- _Aim of the task_
Beginning at the first line of the data, print each line exactly, stopping after the line that contains "Screen dimensions: 1225x980".

(Stored items)

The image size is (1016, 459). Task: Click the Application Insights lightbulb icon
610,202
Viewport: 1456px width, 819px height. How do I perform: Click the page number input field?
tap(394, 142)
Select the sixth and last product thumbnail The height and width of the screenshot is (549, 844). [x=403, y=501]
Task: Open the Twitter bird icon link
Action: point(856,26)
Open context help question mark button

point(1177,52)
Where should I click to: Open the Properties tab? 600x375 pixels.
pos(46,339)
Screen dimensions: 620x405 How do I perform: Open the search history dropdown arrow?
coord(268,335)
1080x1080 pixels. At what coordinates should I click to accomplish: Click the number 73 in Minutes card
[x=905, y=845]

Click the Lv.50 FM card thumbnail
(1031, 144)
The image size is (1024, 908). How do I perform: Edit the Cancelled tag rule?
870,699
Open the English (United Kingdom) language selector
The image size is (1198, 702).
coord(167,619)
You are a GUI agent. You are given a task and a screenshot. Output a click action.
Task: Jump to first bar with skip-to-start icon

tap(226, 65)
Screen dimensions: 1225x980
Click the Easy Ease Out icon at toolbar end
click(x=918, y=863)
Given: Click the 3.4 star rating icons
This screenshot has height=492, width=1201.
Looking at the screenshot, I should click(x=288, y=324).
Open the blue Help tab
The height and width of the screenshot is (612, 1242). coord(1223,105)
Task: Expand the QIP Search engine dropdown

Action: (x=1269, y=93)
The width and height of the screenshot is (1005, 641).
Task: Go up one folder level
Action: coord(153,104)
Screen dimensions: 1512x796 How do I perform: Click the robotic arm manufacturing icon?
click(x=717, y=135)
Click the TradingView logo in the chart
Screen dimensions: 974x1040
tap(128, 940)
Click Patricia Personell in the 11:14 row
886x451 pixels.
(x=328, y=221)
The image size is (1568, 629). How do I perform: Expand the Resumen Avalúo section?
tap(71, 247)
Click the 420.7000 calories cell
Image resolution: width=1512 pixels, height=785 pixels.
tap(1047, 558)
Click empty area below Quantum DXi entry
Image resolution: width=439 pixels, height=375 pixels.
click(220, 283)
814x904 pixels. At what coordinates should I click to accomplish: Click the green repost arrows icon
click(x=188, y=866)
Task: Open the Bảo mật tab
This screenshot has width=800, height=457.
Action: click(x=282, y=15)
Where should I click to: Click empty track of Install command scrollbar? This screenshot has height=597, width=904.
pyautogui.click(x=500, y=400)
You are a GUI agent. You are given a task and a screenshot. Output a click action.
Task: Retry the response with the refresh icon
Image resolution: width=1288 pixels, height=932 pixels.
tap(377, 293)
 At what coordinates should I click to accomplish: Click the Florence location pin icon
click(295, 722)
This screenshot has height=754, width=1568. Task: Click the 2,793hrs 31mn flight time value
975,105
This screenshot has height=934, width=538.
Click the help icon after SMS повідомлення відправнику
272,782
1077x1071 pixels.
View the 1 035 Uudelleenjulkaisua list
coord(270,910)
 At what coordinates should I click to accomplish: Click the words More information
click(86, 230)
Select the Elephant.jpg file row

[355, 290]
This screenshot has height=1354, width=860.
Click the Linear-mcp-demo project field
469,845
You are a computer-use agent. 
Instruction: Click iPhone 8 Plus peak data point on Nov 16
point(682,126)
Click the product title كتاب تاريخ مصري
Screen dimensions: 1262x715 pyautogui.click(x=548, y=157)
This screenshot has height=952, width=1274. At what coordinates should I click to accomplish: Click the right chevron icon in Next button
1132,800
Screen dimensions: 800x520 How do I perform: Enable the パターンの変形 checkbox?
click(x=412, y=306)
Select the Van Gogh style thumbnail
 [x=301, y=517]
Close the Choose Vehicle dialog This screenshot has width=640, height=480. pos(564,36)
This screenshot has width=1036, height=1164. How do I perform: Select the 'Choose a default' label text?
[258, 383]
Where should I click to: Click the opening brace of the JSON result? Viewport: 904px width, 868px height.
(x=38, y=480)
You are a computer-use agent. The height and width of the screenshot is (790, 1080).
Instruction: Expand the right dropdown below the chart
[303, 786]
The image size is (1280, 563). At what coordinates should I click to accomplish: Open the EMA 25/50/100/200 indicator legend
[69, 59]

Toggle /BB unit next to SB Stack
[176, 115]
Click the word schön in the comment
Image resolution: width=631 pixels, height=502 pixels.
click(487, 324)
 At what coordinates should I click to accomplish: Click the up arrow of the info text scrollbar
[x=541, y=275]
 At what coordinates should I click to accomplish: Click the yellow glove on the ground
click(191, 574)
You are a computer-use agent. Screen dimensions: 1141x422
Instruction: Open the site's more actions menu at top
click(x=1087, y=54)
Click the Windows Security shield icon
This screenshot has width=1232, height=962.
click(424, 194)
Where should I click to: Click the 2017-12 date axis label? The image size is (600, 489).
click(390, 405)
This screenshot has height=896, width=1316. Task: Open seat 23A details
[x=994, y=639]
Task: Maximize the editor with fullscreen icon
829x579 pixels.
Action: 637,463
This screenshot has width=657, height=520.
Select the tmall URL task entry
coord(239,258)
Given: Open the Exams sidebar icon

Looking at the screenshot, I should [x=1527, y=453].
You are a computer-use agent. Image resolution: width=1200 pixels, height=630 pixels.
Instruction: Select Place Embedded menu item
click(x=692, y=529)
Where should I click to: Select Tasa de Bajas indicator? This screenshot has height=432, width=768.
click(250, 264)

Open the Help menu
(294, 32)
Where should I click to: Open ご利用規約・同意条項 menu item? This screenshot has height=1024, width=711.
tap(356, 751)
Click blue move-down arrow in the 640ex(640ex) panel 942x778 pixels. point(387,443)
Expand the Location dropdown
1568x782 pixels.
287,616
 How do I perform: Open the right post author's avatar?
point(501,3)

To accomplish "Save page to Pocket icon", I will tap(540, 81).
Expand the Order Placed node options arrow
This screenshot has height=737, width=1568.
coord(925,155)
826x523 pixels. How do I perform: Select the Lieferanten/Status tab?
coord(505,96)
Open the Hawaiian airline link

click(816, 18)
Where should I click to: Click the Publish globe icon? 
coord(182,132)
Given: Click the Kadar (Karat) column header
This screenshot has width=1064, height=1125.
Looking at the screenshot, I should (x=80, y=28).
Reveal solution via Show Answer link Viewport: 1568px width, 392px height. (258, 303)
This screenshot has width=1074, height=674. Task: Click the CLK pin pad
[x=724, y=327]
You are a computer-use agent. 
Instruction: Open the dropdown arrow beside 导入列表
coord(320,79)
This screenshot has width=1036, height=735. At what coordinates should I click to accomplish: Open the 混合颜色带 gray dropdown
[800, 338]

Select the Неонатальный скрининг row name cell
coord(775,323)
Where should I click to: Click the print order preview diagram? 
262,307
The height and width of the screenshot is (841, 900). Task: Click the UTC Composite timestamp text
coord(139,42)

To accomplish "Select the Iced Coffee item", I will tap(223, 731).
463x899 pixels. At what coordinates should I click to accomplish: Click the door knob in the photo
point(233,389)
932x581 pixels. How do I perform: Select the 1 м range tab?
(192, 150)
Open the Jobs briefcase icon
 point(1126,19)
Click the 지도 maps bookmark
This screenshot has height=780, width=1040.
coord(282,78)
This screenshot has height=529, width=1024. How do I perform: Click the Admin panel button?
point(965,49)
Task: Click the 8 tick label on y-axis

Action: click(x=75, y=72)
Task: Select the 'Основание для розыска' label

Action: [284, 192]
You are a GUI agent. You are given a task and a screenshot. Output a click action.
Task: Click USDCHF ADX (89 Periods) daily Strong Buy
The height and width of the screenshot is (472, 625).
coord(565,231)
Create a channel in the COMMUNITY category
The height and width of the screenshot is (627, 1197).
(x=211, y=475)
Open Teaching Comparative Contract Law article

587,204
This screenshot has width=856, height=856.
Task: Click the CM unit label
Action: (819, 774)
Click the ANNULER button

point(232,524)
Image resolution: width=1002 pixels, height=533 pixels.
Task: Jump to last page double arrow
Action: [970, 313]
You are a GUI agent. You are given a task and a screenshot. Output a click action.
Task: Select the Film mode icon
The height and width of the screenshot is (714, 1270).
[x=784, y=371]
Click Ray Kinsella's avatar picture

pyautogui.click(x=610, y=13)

- _Result below_
The image size is (1016, 459). Task: Click the Application Insights lightbulb icon
610,202
Viewport: 1456px width, 819px height. How do I perform: Click the page number input field?
tap(394, 142)
Select the sixth and last product thumbnail The height and width of the screenshot is (549, 844). [x=403, y=501]
Task: Open the Twitter bird icon link
Action: point(856,26)
Open context help question mark button

point(1177,52)
Where should I click to: Open the Properties tab? 600x375 pixels.
pos(46,339)
Screen dimensions: 620x405 How do I perform: Open the search history dropdown arrow?
coord(268,335)
1080x1080 pixels. At what coordinates should I click to accomplish: Click the number 73 in Minutes card
[x=905, y=845]

Click the Lv.50 FM card thumbnail
(1031, 144)
The image size is (1024, 908). How do I perform: Edit the Cancelled tag rule?
870,699
Open the English (United Kingdom) language selector
The image size is (1198, 702).
coord(167,619)
You are a GUI agent. You are given a task and a screenshot. Output a click action.
Task: Jump to first bar with skip-to-start icon

tap(226, 65)
Screen dimensions: 1225x980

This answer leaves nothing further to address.